I will not be disclosing any names, but even if I did, not many people would know about him. I have known him for quite some time, and like I mentioned earlier, he treats me well, and I never feel like s*it. The problem is, he forgot who I am the very moment he got a girlfriend. Or more like when his girlfriend was around. Because apparently, when he was treating me so nicely, his girlfriend was somewhere in a far, faraway land which required him to have at least RM 3,000 to go see her.

It’s not that I don’t understand this part. Honest. I place my Mr. above every other guy I know, because, yes, he earned that special place in my life. But I don’t forget my friends. I apologise if I have failed to be a good friend or if I fail to pick up the phone or if I fail to listen because the Mr. is around. Put it simply, I do not take people for granted. And if I go through a “phase” where I need to be alone, I make up for those times I was intentionally ignorant.

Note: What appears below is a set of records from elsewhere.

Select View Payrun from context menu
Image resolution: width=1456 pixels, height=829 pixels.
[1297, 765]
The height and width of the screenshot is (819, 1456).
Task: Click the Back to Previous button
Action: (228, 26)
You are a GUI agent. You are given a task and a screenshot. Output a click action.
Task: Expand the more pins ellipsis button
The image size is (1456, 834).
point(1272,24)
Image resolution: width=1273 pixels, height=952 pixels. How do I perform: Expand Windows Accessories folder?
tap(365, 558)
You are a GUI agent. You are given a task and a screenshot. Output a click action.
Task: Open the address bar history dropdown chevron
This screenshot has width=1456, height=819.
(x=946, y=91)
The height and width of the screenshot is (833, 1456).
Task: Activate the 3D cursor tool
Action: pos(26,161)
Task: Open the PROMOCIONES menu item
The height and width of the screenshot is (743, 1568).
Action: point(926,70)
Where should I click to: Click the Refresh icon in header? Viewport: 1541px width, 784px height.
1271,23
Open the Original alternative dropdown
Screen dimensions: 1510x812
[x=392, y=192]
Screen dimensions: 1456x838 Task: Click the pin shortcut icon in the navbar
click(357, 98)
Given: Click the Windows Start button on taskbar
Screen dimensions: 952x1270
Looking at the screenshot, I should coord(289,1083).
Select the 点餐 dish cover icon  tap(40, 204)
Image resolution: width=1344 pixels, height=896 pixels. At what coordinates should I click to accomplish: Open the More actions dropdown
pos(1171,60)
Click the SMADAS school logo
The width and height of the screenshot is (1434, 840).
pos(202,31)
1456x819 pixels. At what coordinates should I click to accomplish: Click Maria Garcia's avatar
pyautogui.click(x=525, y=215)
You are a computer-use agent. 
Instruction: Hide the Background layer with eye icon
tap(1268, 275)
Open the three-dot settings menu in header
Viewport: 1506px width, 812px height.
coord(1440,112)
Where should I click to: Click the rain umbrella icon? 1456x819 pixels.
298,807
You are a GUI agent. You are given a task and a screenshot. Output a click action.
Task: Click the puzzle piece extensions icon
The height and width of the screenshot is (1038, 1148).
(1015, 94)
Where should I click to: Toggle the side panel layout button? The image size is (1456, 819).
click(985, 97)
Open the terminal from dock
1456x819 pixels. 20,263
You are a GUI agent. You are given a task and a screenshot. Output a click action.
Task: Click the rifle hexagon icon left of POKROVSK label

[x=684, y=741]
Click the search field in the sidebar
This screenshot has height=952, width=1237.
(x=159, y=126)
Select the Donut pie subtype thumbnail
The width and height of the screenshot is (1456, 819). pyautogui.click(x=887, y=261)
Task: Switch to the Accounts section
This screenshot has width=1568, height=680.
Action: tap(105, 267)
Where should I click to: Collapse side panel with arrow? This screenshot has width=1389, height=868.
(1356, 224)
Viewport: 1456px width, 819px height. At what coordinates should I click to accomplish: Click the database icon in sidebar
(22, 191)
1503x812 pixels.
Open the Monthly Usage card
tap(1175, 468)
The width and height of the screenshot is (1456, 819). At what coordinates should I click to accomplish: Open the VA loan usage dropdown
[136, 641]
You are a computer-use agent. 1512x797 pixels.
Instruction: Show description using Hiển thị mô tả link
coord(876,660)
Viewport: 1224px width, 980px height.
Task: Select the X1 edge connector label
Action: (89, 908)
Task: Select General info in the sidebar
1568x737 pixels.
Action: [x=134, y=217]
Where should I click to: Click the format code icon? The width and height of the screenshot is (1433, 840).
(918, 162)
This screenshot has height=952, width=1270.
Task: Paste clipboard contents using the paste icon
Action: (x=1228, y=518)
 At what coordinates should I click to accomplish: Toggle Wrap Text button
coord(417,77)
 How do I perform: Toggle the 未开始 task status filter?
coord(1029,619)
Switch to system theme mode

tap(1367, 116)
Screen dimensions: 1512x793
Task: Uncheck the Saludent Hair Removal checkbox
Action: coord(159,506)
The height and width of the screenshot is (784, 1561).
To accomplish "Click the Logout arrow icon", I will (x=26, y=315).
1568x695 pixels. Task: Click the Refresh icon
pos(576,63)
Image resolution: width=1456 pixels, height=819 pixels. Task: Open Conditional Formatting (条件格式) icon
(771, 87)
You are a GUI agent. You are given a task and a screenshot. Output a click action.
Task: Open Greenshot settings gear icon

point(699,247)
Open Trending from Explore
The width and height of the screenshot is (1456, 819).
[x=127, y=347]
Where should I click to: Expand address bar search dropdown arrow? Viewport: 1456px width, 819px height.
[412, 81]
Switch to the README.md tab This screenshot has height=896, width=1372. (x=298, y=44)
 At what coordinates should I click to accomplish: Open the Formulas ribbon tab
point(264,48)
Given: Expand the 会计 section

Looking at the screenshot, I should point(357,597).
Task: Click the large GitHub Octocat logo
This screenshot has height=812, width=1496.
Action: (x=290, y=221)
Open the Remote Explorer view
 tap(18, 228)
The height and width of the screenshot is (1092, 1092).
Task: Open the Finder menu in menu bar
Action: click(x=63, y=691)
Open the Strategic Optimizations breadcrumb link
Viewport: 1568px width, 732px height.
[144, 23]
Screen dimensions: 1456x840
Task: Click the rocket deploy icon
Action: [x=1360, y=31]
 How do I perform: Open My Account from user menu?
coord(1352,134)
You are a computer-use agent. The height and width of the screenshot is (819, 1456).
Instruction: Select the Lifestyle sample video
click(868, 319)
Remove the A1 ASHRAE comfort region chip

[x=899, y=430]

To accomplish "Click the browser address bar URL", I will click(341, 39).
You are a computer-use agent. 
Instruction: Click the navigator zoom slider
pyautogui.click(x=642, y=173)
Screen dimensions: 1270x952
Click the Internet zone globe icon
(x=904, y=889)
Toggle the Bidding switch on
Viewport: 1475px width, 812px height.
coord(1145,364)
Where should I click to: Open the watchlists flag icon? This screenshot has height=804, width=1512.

But this smart guy seems to think I am some girl he can come and go to whenever he wants. I don’t mind being a friend, a crying shoulder, or whatever. But if he suddenly calls you “just to talk” and you ask about his girl, and he tells you they just broke up the weekend before, that’s kind of fishy, isn’t it? “Just to talk la sangat?”. Blwek. Pegi mampus.

Then, out of the blue, in the middle of a Friday, where you just came back from class, he messages you, asking if you’re busy studying. Suddenly you actually care? Or are you just filling your time; your lonely, lonely time without your girlfriend around anymore.

Bull la. He promised me a Valentines lunch, just for us best friends. He never called back on that day. I don’t mind about that so much because I don’t celebrate. And if there was anyone I’d rather be with, it would be Abdul. But then, he forgot my birthday. He justified himself by saying that he was “just about to message” me. Bull some more. And the best part is, he was silent throughout all this time. He never bothered to call or check on me, until he broke up. Sucks right?

I don’t normally get emotional about things like this; they just don’t bother me much. I don’t have the time. But I am so fed up. Because I remember him calling me, telling me about the stupid fights he had and how his girl hated him, for something bad he did. Something really bad, that is. And I was there.

And now, I just hate to be that “touch and go” person, whom he thinks he can come to and go from as and when he pleases. Does that make me a bad friend now? No right?

I’d rather save my credit for someone more worth it.

Just for the record, I’m not at all angry. I’m just a tad bit agitated by people who take me for granted. I do not appreciate people who fail to appreciate. Thank you, and beware.

April 09, 2007

back from nowhere

Let’s face it. I’ve been out of touch with everything and everyone I could possible have done so to. I’ve been a tiny bit absent of late. I’m tired, I’m exhausted, actually, and I really haven’t had the time to do anything leisurely like updating my blog.

And right now, I’m in some CC in section 2, sending an email to Jaja.

Life hasn’t been all that bad, really. There have been some great things which happened throughout my silence from blogging:

a) I moved into a new unit somewhere in Baiduri. Currently, most of the time there are only 3 of us. Zata comes on weekends, and Nadira will stay permanently next semester.
b) I celebrated my 2nd anniversary early last week. It wasn’t much, but it was enough I guess. Hope for many more to come.
c) I’m actually doing just okay for my studies, which is a good thing because finally I can rest my weary head and be a little bit more positive that I am going to make it to Honours programme with my friends.

Other than that, life generally has been good, I guess. I’ve developed an allergy for a certain someone, and I think I need not elaborate. And life’s been really good without her, and this too, I shall not elaborate.

I have pictures to share, actually, but I haven’t got the time to wait for them to load. So probably some other time, when I’m really, really free.

For now, I just want to get back to sending my email, and getting back home because it’s starting to rain.